What this task involves:
Convert all of the items below into a JSON list of strings, with one string for each line. Omit any blank lines.

Entries for locating text and elements
----------

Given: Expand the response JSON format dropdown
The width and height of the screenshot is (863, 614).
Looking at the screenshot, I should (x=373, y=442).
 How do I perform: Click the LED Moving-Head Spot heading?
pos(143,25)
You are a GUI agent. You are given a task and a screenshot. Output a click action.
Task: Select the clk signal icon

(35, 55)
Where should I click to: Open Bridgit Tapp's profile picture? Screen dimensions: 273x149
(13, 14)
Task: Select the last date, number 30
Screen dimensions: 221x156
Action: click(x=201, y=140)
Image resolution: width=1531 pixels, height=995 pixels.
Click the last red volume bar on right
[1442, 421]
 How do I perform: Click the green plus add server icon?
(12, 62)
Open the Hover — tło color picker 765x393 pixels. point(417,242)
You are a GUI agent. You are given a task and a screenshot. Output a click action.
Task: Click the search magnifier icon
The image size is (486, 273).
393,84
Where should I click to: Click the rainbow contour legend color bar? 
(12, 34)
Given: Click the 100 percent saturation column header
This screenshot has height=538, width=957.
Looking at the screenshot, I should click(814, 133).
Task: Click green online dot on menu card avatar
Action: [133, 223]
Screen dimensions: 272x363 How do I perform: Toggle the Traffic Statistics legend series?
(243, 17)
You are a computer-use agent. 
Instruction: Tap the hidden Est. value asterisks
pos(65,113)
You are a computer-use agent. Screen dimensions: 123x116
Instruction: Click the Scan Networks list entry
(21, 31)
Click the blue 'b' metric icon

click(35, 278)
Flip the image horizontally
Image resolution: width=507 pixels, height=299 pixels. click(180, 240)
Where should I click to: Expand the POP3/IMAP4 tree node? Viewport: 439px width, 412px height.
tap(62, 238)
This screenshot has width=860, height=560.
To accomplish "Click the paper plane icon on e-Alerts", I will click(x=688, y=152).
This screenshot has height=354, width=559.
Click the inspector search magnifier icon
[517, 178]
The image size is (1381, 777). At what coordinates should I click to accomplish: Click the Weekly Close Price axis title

----------

Solution to the problem:
[
  "Given: Expand the response JSON format dropdown",
  "The width and height of the screenshot is (863, 614).",
  "Looking at the screenshot, I should (x=373, y=442).",
  " How do I perform: Click the LED Moving-Head Spot heading?",
  "pos(143,25)",
  "You are a GUI agent. You are given a task and a screenshot. Output a click action.",
  "Task: Select the clk signal icon",
  "(35, 55)",
  "Where should I click to: Open Bridgit Tapp's profile picture? Screen dimensions: 273x149",
  "(13, 14)",
  "Task: Select the last date, number 30",
  "Screen dimensions: 221x156",
  "Action: click(x=201, y=140)",
  "Image resolution: width=1531 pixels, height=995 pixels.",
  "Click the last red volume bar on right",
  "[1442, 421]",
  " How do I perform: Click the green plus add server icon?",
  "(12, 62)",
  "Open the Hover — tło color picker 765x393 pixels. point(417,242)",
  "You are a GUI agent. You are given a task and a screenshot. Output a click action.",
  "Task: Click the search magnifier icon",
  "The image size is (486, 273).",
  "393,84",
  "Where should I click to: Click the rainbow contour legend color bar? ",
  "(12, 34)",
  "Given: Click the 100 percent saturation column header",
  "This screenshot has height=538, width=957.",
  "Looking at the screenshot, I should click(814, 133).",
  "Task: Click green online dot on menu card avatar",
  "Action: [133, 223]",
  "Screen dimensions: 272x363 How do I perform: Toggle the Traffic Statistics legend series?",
  "(243, 17)",
  "You are a computer-use agent. ",
  "Instruction: Tap the hidden Est. value asterisks",
  "pos(65,113)",
  "You are a computer-use agent. Screen dimensions: 123x116",
  "Instruction: Click the Scan Networks list entry",
  "(21, 31)",
  "Click the blue 'b' metric icon",
  "click(35, 278)",
  "Flip the image horizontally",
  "Image resolution: width=507 pixels, height=299 pixels. click(180, 240)",
  "Where should I click to: Expand the POP3/IMAP4 tree node? Viewport: 439px width, 412px height.",
  "tap(62, 238)",
  "This screenshot has width=860, height=560.",
  "To accomplish \"Click the paper plane icon on e-Alerts\", I will click(x=688, y=152).",
  "This screenshot has height=354, width=559.",
  "Click the inspector search magnifier icon",
  "[517, 178]",
  "The image size is (1381, 777). At what coordinates should I click to accomplish: Click the Weekly Close Price axis title"
]